2: We could eliminate all dependence on overseas oil, or middle-eastern oil. The numbers might work out for this one; a lot of the oil the US imports comes from Canada, and there’s also some from South America. Importing oil from Canada might not feel like “importing”, given how close relations between the US and Canada are.
3: It said we could virtually eliminate dependence. Maybe the meaning of “virtually” is just being stretched to a ridiculous extreme.

Maybe the journal expected the non-diesels (70% of the fleet) to be full-electric, and the US to build a few thousand nuclear power plants to drive them?
That article could sure as frog have used a footnote.

It would smell like London, which is mostly made from trucks and diesel taxis. PM10 pollution is a bit of an issue, and a good nose-blow at the end of a day in The Smoke is more akin to sweeping a chimney.

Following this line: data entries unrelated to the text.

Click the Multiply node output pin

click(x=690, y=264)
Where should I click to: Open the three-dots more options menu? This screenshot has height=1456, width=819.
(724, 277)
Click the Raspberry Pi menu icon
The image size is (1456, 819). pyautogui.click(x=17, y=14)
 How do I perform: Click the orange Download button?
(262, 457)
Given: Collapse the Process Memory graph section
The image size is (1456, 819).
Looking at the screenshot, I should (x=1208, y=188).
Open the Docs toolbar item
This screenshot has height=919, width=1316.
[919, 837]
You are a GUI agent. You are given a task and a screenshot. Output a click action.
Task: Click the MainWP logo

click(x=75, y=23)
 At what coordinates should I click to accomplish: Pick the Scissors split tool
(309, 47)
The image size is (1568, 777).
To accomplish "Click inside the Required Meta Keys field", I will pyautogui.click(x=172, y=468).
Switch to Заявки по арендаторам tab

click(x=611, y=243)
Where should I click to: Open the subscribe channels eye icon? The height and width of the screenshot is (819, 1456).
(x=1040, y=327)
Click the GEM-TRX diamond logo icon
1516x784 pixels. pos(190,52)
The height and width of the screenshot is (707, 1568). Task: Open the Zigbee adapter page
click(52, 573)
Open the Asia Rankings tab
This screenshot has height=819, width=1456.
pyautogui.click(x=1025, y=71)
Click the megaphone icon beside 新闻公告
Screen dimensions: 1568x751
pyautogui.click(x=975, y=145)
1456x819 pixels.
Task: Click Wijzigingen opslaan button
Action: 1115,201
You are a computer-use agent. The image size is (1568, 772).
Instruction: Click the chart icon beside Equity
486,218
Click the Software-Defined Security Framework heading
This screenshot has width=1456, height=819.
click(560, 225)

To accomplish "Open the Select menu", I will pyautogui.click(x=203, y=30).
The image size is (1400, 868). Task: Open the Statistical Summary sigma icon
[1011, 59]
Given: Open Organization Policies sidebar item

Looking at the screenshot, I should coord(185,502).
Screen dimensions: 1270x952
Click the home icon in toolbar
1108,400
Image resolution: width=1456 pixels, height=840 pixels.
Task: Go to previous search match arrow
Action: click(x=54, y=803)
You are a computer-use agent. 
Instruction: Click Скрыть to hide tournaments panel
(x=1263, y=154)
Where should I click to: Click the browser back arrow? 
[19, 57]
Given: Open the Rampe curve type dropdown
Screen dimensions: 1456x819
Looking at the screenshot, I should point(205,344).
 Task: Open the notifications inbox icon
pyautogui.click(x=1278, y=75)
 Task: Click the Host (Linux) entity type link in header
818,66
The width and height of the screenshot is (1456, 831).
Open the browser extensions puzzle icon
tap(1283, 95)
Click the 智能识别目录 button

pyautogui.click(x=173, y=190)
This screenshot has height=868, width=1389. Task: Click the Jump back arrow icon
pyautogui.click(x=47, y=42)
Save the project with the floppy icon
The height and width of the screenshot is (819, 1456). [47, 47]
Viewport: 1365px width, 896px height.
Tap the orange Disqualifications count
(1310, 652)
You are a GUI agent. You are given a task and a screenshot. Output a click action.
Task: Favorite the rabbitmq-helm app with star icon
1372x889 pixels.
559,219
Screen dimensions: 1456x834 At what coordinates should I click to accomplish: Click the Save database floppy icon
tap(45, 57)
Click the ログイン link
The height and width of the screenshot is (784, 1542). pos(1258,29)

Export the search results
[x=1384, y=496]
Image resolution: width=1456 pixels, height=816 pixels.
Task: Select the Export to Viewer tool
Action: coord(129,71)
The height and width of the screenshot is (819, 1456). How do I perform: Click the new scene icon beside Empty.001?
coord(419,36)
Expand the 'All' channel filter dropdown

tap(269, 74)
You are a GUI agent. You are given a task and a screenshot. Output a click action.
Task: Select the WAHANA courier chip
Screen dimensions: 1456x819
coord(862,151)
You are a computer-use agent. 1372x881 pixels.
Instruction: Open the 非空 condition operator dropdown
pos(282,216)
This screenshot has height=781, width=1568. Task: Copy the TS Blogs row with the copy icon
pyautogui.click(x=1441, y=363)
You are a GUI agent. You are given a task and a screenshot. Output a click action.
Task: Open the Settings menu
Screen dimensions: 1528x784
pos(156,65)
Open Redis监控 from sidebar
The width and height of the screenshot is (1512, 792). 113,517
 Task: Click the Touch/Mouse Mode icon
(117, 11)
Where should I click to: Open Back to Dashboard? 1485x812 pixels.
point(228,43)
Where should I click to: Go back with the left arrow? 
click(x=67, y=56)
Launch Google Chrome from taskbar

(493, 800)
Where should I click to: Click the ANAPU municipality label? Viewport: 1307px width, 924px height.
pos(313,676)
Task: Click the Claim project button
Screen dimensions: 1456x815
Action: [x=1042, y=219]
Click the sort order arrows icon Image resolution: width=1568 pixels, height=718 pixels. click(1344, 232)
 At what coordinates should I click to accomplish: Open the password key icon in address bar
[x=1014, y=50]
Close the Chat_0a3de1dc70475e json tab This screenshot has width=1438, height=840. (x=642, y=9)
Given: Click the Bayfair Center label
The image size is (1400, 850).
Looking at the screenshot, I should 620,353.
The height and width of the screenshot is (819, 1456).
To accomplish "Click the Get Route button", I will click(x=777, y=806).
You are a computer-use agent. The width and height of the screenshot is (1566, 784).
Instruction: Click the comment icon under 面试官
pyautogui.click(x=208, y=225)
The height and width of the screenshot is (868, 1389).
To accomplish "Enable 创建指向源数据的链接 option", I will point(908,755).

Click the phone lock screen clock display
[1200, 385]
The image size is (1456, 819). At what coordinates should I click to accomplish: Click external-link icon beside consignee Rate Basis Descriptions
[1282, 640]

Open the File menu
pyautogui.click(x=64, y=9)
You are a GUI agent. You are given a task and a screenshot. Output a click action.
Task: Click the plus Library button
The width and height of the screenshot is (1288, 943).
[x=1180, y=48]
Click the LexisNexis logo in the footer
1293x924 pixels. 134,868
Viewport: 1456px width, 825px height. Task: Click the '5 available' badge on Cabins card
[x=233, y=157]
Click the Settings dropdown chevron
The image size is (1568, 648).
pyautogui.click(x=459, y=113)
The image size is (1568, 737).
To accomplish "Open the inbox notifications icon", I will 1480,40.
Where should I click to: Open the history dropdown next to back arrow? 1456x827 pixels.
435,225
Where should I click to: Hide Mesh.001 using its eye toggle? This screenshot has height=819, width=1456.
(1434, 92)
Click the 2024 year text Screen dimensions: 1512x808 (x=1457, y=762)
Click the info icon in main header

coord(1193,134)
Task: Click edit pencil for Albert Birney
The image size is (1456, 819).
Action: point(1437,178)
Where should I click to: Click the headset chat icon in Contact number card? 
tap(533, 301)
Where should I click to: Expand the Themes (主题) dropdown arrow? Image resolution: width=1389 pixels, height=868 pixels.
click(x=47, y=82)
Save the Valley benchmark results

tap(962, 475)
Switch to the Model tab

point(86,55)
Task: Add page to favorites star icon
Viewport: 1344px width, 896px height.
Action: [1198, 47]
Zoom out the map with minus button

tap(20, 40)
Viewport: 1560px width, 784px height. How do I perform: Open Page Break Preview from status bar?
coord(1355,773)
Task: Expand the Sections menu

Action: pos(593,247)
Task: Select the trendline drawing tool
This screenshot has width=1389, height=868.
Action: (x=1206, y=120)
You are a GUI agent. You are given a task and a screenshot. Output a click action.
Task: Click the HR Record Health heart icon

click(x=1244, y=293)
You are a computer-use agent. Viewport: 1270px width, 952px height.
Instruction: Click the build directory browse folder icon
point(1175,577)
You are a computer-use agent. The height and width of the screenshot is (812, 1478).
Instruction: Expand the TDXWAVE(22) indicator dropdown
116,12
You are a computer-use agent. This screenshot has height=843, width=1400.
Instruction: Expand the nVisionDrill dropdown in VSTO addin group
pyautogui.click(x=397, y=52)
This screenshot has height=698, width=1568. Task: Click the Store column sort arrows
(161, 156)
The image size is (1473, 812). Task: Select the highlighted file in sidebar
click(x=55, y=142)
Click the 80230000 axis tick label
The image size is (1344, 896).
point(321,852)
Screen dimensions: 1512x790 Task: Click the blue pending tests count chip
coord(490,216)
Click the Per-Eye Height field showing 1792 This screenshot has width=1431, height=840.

Diesel cars are very popular in the UK, due to a combination of their better economy and high fuel prices. Not so long ago, before advanced diesel engines and turbochargers made diesel cars properly viable, diesel was about 2/3 the price of petrol/gas, and with the extra fuel economy of diesels the fuel savings were considerable. However, the open market reached a curious equilibrium last year. When petroleum is processed, the relative percentage of the various fractionates is more or less fixed, so there used to be a glut of diesel as the refineries couldn’t help but produce too much. However, now that diesel cars are very popular, it came about that the price of diesel fuel exceeded the price of petrol/gas, and for a short period there came about the ridiculous situation where diesel was so much more expensive that it was actually cheaper to run a petrol/gas car, even with the mpg differential. That’s settled down a bit now, and both fuel prices are currently on parity, give or take a few pennies.